A juxtaposition of things.

First, the highly irksome. Two news articles about terrible trends in eating and drinking among the privileged European-centric upper classes:

https://www.theguardian.com/lifeandstyle/2017/aug/11/why-we-fell-for-clean-eating
https://www.nytimes.com/2017/12/29/dining/raw-water-unfiltered.html

The first story does a much better job of talking about the challenges when a movement contains small grains of truth. (ack, I mentioned grains, oh noes, puns; I love grains, ha ha) In the second story - I am a bit disappointed to see a home water acquisition system lumped in with some of the other loony water-acquisition methods. While the home water system would be overkill in most of the US, I could see it being invaluable in other places where clean water is much, much harder to come by. There are, again, small grains of truth to some of the issues with municipal water (NOT fluoride, I would note). But I am a longtime believer in supporting the municipal water supply, as a social justice issue and an environmental issue.

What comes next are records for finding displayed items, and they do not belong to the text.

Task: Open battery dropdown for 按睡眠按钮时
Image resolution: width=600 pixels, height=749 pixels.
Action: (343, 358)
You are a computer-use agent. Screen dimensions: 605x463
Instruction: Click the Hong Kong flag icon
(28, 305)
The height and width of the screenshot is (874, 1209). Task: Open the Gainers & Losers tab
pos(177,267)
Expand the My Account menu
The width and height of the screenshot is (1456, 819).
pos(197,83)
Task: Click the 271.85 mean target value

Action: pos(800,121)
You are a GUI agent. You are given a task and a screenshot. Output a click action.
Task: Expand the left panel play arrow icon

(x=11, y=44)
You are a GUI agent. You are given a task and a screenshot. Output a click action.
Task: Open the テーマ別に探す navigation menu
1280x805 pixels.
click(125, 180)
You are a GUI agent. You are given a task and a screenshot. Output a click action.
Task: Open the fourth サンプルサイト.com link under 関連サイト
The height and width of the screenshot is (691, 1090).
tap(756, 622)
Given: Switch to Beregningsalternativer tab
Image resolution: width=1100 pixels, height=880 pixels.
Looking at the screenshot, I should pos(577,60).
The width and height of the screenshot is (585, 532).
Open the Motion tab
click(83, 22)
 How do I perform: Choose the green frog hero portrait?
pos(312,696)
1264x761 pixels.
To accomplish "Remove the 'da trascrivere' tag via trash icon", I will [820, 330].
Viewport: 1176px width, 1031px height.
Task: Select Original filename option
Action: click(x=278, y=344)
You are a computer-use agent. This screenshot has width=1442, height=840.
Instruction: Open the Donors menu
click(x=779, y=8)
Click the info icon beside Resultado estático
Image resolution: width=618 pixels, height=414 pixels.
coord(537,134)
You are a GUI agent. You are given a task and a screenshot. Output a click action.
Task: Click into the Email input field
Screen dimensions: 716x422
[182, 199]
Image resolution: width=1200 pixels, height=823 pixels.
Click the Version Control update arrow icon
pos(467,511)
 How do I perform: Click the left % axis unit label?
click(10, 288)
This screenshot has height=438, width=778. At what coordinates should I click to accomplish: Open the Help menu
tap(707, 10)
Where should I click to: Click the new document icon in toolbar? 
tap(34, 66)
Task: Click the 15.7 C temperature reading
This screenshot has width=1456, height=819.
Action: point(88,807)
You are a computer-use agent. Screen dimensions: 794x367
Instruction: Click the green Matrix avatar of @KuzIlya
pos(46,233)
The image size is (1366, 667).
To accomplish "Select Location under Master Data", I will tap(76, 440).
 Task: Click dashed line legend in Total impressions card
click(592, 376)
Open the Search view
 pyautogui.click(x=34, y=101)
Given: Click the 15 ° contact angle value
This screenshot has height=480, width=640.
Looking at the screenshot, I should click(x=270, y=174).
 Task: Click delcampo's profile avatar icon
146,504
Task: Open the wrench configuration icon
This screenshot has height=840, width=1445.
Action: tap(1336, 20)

The vast majority of us don't have the privilege of sneaking around at night to go get water illegally from primo sources - the privilege of time, the privilege of white maleness and money to avoid getting caught and punished. The water might be clean or whatever, but in my mind it is deeply sullied by the resources that must be used to obtain it.

Next, two stories about agriculture and climate change:
http://www.biographic.com/posts/sto/better-beef
https://www.reuters.com/article/us-global-agriculture-climatechange-anal/can-agriculture-and-the-climate-fix-their-unhappy-marriage-in-2018-idUSKBN1EM0UA

For the first link: I am pleased to see the BioGraphic article highlighting shifts in beef production in Brazil. We need more stories from outside the United States, because government policy and enforcement play roles in what happens. So does local culture. Can anything be learned from the situation in Brazil and applied to what's still happening in Indonesia for palm oil production? I hope something can be done, before Indonesian forests and their diversity disappear.

For the second: I hope there's recognition that this isn't a situation that can be fixed via technological means alone, yeesh. Maybe that angle is just a product of where the article is published.